• _Source extract_
* * * * *

A second set of proceedings was issued by Mr. Byrne Snr. against NAMA on the 5 th August, 2015. A statement of claim was served on the 13 th November, 2015. In that statement of claim, Mr. Byrne Snr. pleaded that NAMA breached his rights under the Constitution and Article 1, Protocol 1 of the European Charter (sic) of Human Rights by, inter alia, the confiscation of his private property, depriving him of his livelihood and access to his pension and depriving him of his good name, dignity and respect. The reliefs claimed included a declaration that the sanction letter of loan and guarantee is void and that he is entitled to the return of his property, which appears to relate to the apartments, together with a claim for damages under various headings.

8

Mr. Byrne Snr. subsequently applied ex parte to the Master of the High Court to amend his summons by claiming additional reliefs including an order compelling NAMA to return possession of the apartments to him, compelling NAMA to reimburse him for the rent collected from these properties, presumably by the receivers, and an order prohibiting the sale of the Parnell Road site. Mr. Byrne Snr. issued a motion seeking interlocutory relief in these terms. When this motion was issued, the receivers were in the process of selling the apartments by way of auction due to take place on the 9 th December, 2015.

* * * * *

• _Material_

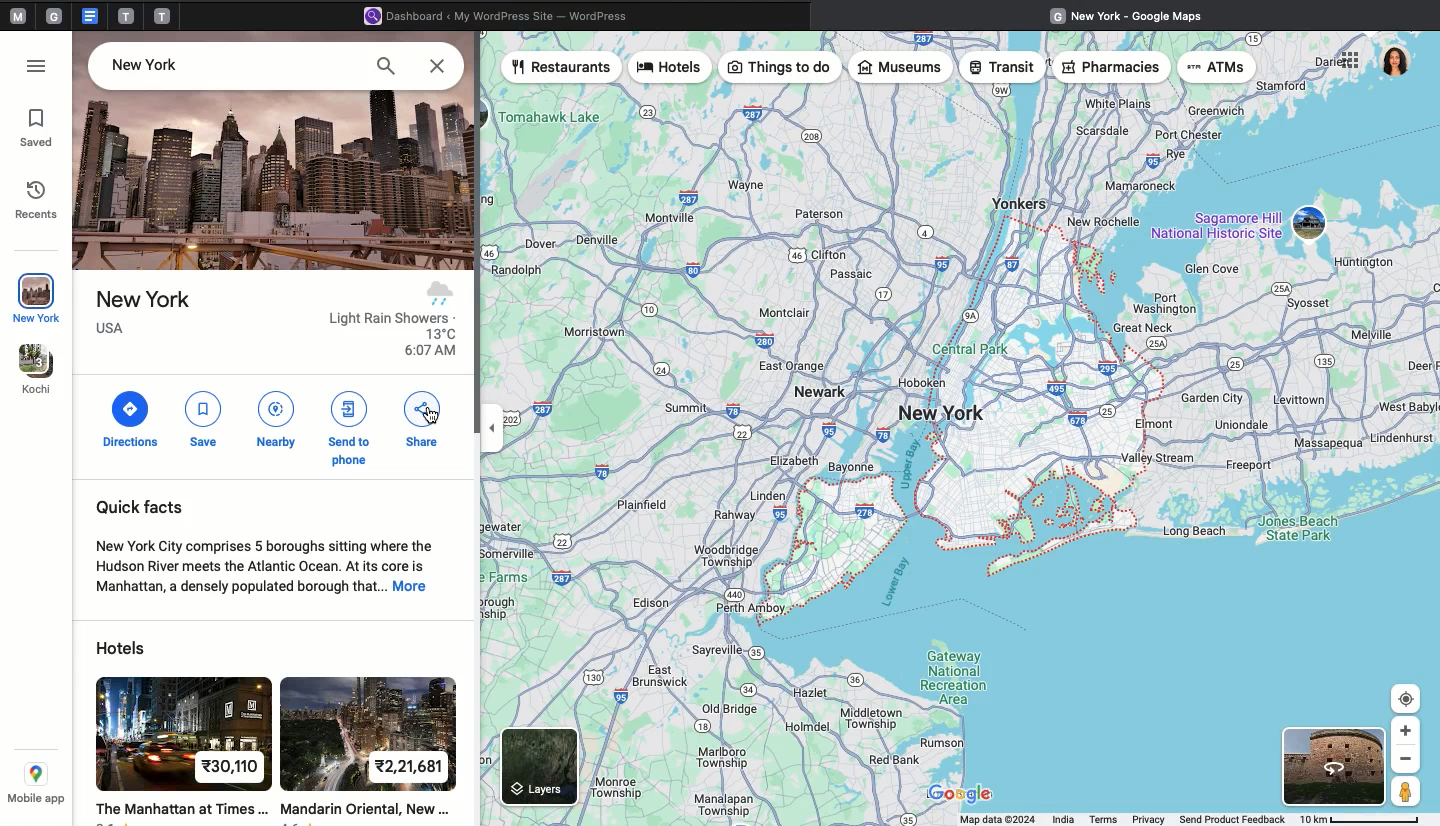 Image resolution: width=1440 pixels, height=826 pixels. Describe the element at coordinates (1335, 766) in the screenshot. I see `Satelite` at that location.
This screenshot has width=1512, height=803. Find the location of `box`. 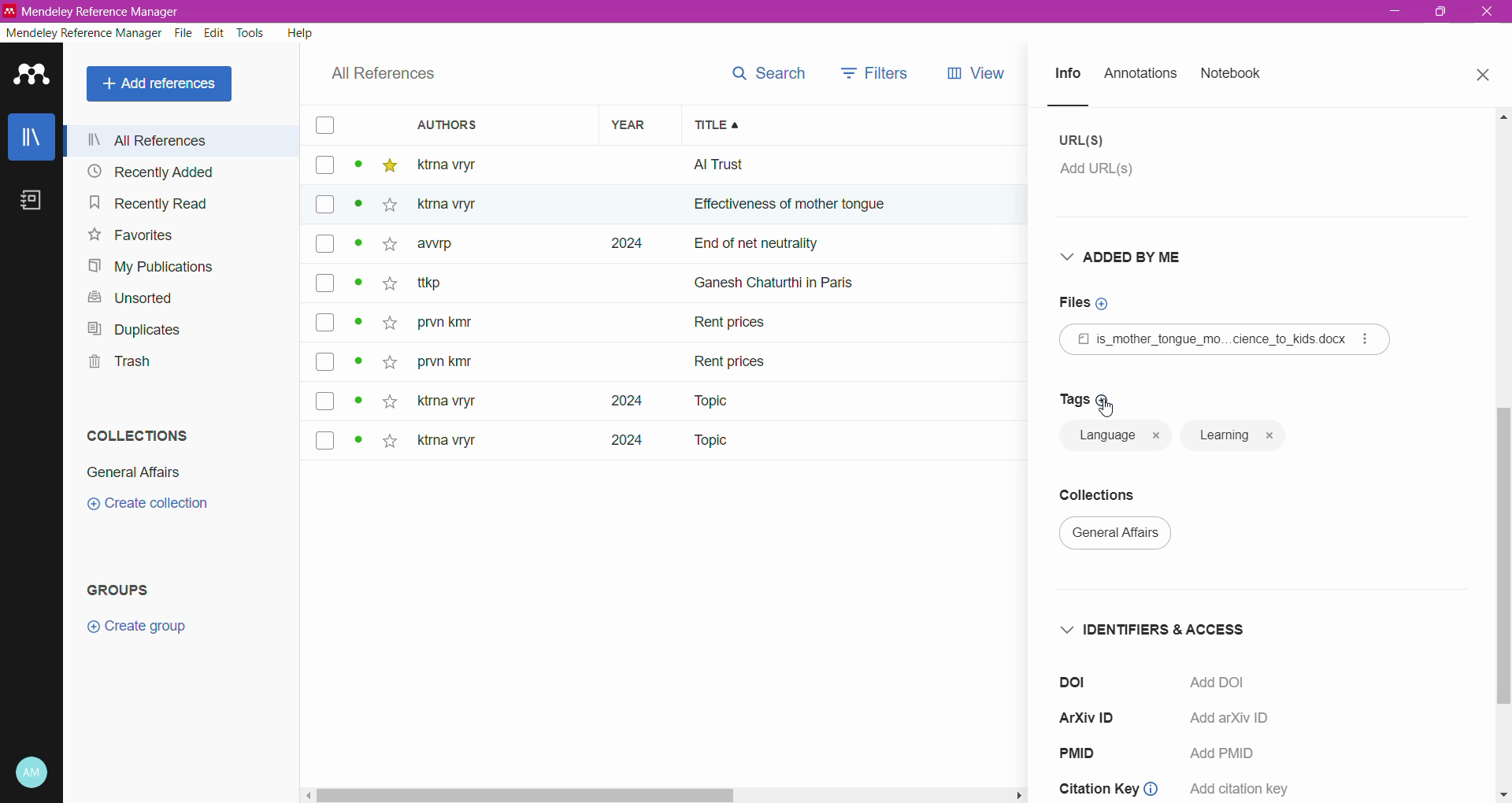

* * * * *

• _To be done_
- A) Could you give back, word for word, the part of the legal passage on the NAMA proceedings above, from "A second set" up to and including "under various headings."?
- B) Answer these about the legal passage on the NAMA proceedings above:
(i) On what date was the statement of claim served?
(ii) On what date was the auction of the apartments due to take place?
(iii) The sale of which site did the additional reliefs seek to prohibit?

• _Answers to each task_
- A)
A second set of proceedings was issued by Mr. Byrne Snr. against NAMA on the 5 th August, 2015. A statement of claim was served on the 13 th November, 2015. In that statement of claim, Mr. Byrne Snr. pleaded that NAMA breached his rights under the Constitution and Article 1, Protocol 1 of the European Charter (sic) of Human Rights by, inter alia, the confiscation of his private property, depriving him of his livelihood and access to his pension and depriving him of his good name, dignity and respect. The reliefs claimed included a declaration that the sanction letter of loan and guarantee is void and that he is entitled to the return of his property, which appears to relate to the apartments, together with a claim for damages under various headings.

- B)
(i) 13th November, 2015
(ii) 9th December, 2015
(iii) The Parnell Road site